MERCEDES-BENZ: While Mercedes now has its B-Class Electric Drive compact hatchback in limited production--along with the Smart Electric Drive minicar--the brand joins the rest of the German luxury makes in focusing first on plug-in hybrids.
It recently launched the new S 550 Plug-In Hybrid sedan (it's called the S 500 Plug-In Hybrid outside North America), and plug-in hybrid versions of the new C-Class and the ML-Class crossover utility (it's being renamed the GLE-Class, by the way) will follow.
But apparently parent company Daimler has now bitten the bullet and gotten as serious as BMW about plug-in electric cars, with a new family of dedicated electric vehicles on their own architecture, referred to as the EcoLuxe project.
There will be four vehicles altogether, says Automobile: two sedans, and two crossover SUVs.
Starting in 2019, the first would be a large all-electric sport-utility vehicle with low, coupe-like styling and five or seven seats. A price tag starting at $125,000 indicates it would be aimed directly at the Tesla Model X, which by then would be entering its fourth full model year.
Following that will be what Benz may call a "sport utility sedan," with front and rear luggage compartments and a third row of rear-facing popup seats in the rear compartment.
By 2021 or so, smaller and more conventional sedan and crossover utility models would follow, completing a four-car portfolio with ranges of 280 to 350 miles and a variety of motor power options.
Range-extended electric cars could be derived from this architecture as well, with up to 60 miles of electric range and a four-cylinder combustion engine for trips of several hundred miles.
PORSCHE: Newly owned by Volkswagen Group, Porsche must now contend with corporate politics and group platforms--and some would argue it's the brand most directly affected by Tesla's surprisingly fast and sporty Model S.
It's said to want to develop its own sedan, smaller than the current Panamera, that would use an all-electric adaptation of the architecture that will be used for the next Panamera and other large VW Group luxury vehicles.

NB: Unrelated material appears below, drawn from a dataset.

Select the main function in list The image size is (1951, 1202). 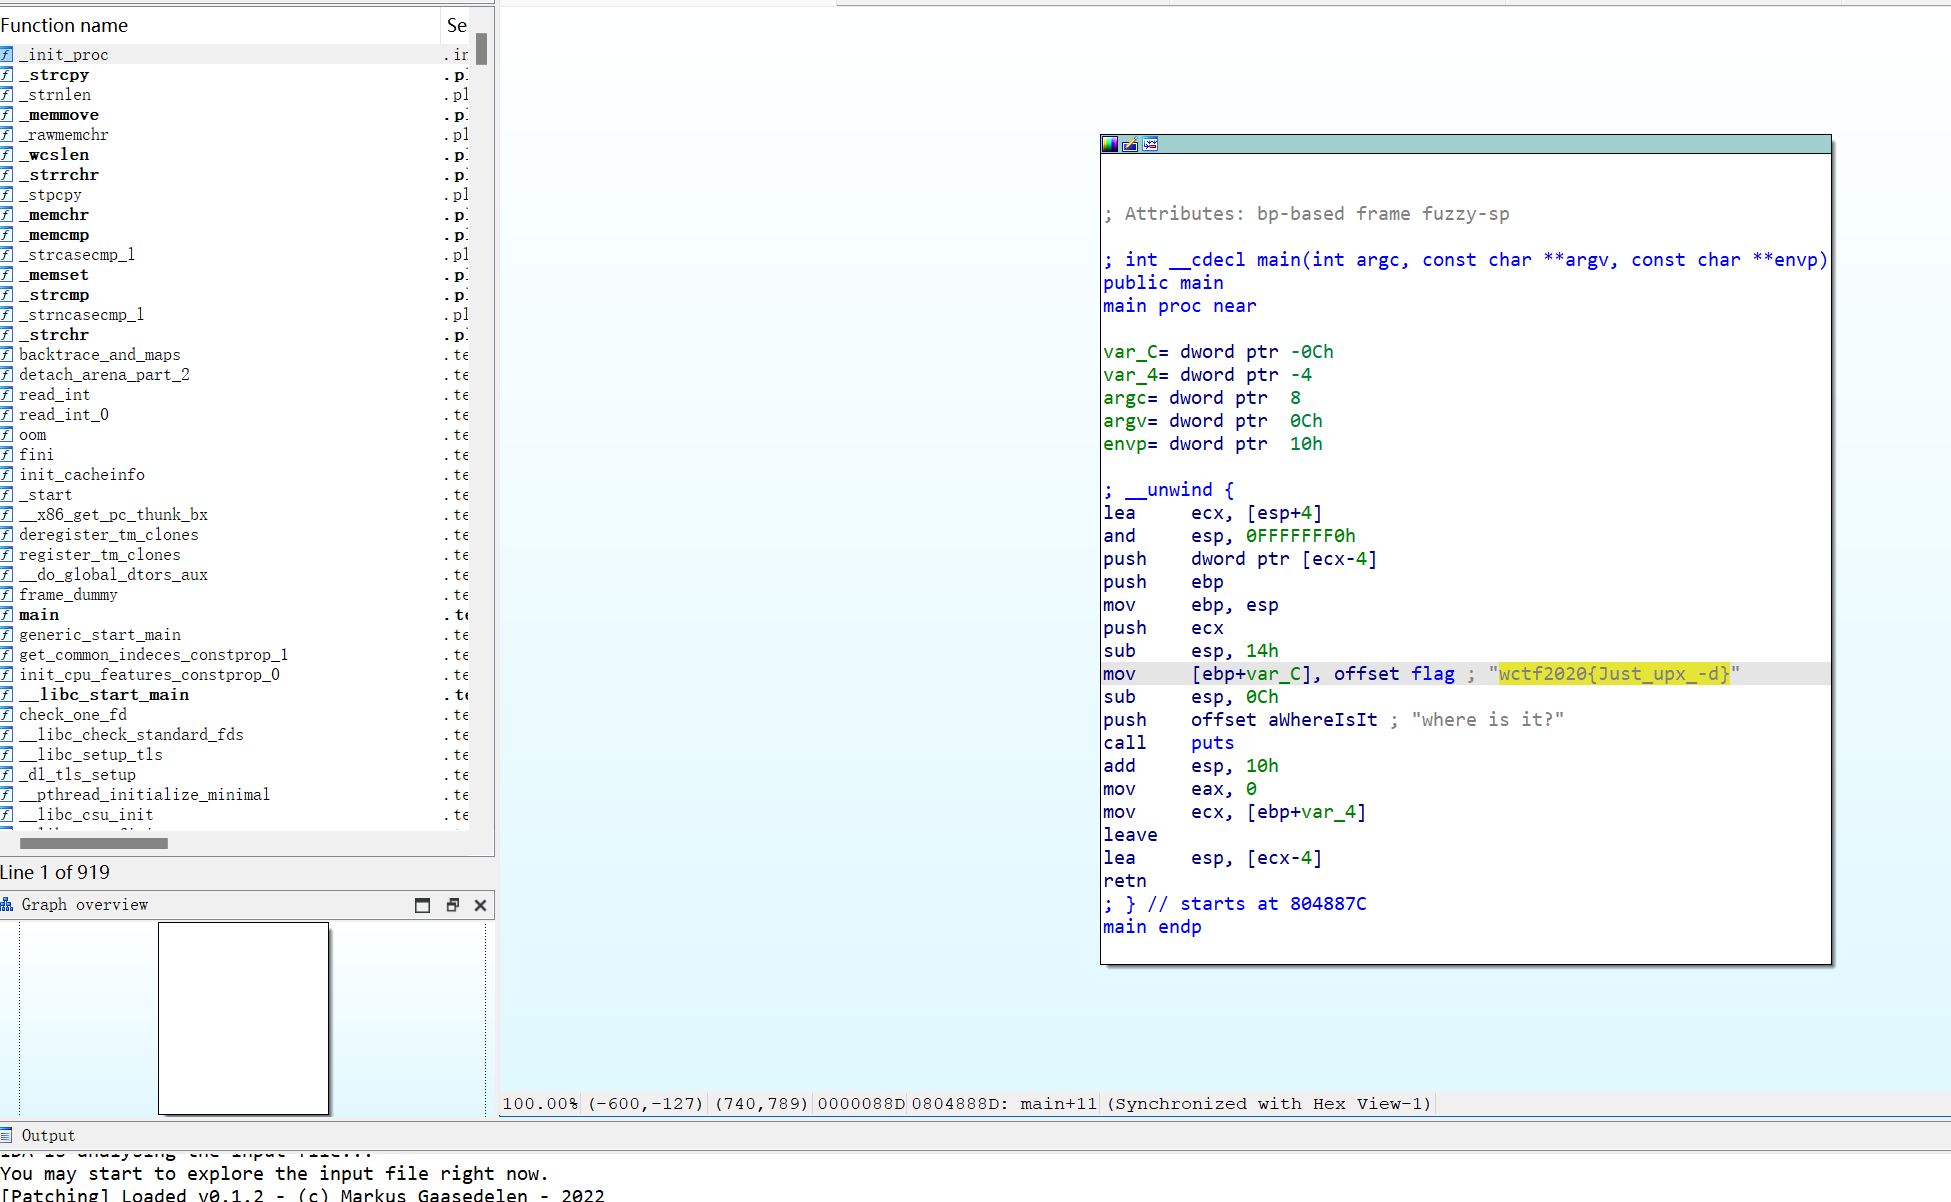pos(39,615)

Adapting the car--potentially called the 717--from a gasoline architecture would require small battery packs installed in a variety of locations, rather than the Tesla's single, large, flat battery under the floorpan.
Automobile notes that the "provisional launch date of early 2019" may be real, or perhaps only wishful thinking.
And indeed, a report in Autocar just two weeks ago appears to contradict the supposed Porsche plans, quoting Wolfgang Hatz--Porsche's research and development manager--dismissing pure battery-electric vehicles.
The brand will instead concentrate on its growing lineup of plug-in hybrid vehicles, Hatz told the British magazine, dismissing the idea that it was developing a direct competitor to the Tesla Model S.
He said that until technology offers solutions to the range and performance limitations of pure battery-electric vehicles, the company will stick with plug-in hybrids.
Which both toes the party line of his VW Group corporate overlords and leaves room for such a vehicle to be introduced at, say, the end of the decade.